Perché tanto spreco? E’ la domanda di chi non hai mai incontrato Dio, di chi non è mai riuscito ad entrare in relazione con Lui. Quanto vale la sua presenza in mezzo a noi? Non è lo sfarzo esagerato; no. Ma è il riconoscere la Sua presenza reale, il suo essere in mezzo a noi. Spesso, ci si dimentica che cosa succede durante una celebrazione eucaristica. Preferisco semplicemente fermarmi a riflettere sulle parole di un santo universalmente riconosciuto. “Facciamo attenzione, noi tutti chierici, al grande peccato e all’ignoranza che certuni hanno riguardo al santissimo corpo e sangue del Signore nostro Gesù Cristo e ai santissimi nomi e alle sue parole scritte, che santificano il corpo.

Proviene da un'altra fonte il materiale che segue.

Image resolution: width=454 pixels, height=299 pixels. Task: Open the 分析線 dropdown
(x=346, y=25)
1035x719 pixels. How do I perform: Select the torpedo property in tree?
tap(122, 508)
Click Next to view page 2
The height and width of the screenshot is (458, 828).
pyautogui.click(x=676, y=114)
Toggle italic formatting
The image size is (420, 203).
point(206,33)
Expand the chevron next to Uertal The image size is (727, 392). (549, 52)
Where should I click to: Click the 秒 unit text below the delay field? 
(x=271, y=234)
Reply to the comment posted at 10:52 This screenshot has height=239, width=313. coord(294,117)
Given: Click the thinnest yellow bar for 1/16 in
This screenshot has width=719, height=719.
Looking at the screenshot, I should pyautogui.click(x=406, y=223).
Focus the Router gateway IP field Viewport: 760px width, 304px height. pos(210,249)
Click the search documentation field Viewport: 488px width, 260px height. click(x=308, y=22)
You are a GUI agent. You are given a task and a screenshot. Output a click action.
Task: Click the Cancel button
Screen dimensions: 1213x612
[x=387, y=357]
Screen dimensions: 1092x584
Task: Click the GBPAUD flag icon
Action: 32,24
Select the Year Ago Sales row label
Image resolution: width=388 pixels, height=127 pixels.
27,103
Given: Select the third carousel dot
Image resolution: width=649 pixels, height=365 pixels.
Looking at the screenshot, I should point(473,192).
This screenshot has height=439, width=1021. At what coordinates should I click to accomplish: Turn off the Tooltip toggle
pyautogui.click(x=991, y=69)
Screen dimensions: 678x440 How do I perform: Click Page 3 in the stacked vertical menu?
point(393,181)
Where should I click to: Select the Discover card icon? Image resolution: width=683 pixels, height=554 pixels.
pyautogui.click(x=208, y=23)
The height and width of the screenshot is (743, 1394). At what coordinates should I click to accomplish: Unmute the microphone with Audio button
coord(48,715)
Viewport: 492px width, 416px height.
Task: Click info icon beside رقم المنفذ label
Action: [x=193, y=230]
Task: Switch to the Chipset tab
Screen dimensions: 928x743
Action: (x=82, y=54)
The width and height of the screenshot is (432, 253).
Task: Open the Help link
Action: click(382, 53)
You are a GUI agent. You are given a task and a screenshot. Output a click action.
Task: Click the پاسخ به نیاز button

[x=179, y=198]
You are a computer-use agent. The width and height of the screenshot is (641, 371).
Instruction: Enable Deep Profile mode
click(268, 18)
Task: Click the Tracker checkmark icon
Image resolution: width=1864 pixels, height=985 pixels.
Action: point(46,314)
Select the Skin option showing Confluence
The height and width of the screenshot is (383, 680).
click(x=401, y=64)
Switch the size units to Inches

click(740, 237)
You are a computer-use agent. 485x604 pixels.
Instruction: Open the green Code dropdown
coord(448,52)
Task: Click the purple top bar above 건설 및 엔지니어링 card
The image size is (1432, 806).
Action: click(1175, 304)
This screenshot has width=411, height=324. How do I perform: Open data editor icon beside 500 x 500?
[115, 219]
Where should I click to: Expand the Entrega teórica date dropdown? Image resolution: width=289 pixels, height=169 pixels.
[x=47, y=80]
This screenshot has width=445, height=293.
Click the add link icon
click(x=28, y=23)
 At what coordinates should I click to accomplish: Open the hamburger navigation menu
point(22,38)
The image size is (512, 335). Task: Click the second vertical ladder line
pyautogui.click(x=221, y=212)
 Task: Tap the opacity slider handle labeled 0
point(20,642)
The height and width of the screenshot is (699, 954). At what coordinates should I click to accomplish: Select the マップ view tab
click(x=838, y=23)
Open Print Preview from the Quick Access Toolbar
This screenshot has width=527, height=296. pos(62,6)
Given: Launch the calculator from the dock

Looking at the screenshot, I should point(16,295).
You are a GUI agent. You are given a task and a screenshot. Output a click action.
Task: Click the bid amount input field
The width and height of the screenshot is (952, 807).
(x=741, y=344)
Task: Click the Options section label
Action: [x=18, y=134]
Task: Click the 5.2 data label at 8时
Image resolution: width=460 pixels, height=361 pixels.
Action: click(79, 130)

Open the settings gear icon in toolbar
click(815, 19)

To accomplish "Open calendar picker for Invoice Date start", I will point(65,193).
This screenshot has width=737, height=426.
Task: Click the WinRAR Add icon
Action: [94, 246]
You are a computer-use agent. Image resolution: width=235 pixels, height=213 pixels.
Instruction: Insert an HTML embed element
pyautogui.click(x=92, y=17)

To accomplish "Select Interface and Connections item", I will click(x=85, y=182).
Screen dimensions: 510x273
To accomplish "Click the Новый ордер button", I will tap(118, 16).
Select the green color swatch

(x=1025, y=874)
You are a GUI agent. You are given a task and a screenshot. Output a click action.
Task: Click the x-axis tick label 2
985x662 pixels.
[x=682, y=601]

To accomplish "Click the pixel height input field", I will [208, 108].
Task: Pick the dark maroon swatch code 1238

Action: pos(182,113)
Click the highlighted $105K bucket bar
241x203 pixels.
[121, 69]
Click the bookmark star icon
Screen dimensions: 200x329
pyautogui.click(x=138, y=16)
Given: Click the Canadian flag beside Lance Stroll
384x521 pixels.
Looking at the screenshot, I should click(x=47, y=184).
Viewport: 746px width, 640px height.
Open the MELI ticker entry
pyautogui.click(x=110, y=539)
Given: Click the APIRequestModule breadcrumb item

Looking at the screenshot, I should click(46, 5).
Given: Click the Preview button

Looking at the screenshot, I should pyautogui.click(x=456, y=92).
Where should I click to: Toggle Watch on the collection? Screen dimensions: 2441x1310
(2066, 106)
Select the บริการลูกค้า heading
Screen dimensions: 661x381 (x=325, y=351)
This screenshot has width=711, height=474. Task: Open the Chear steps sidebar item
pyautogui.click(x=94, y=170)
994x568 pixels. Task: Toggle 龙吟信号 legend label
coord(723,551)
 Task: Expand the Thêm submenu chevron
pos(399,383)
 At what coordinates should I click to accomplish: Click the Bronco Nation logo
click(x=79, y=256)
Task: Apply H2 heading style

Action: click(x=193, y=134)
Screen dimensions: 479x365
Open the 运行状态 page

Sappiamo che non ci può essere il corpo se prima non è santificato dalla parola. Niente infatti possediamo e vediamo corporalmente in questo mondo dello stesso Altissimo, se non il corpo e il sangue, i nomi e le parole mediante le quali siamo stati creati e redenti “da morte a vita”. Tutti coloro, poi, che amministrano così santi ministeri, considerino tra sé, soprattutto quelli che li amministrano senza discrezione, quanto siano miserandi i calici, i corporali e le tovaglie sulle quali si compie il sacrificio del corpo e del sangue del Signore nostro. E da molti viene lasciato in luoghi indecorosi, viene trasportato senza nessun onore e ricevuto senza le dovute disposizioni e amministrato agli altri senza discrezione. Anche i nomi e le parole di lui scritte talvolta vengono calpestate, perché “l’uomo carnale non comprende le cose di Dio”. Non dovremmo sentirci mossi a pietà per tutto questo, dal momento che lo stesso pio Signore si consegna nelle nostre mani e noi l’abbiamo a nostra disposizione e ce ne comunichiamo ogni giorno? Ignoriamo forse che dobbiamo venire nelle sue mani? Orsù, di tutte queste cose e delle altre, subito e con fermezza emendiamoci; e ovunque troveremo il santissimo corpo del Signore nostro Gesù Cristo collocato e lasciato in modo illecito, sia rimosso di là e posto e custodito in un luogo prezioso“. Sono parole di san Francesco d’Assisi (Lettera a tutti i chierici sulla riverenza del Corpo del Signore). Chiunque tu sia, da come celebri, da come partecipi alla santa messa, si capisce in che cosa credi o in Chi credi.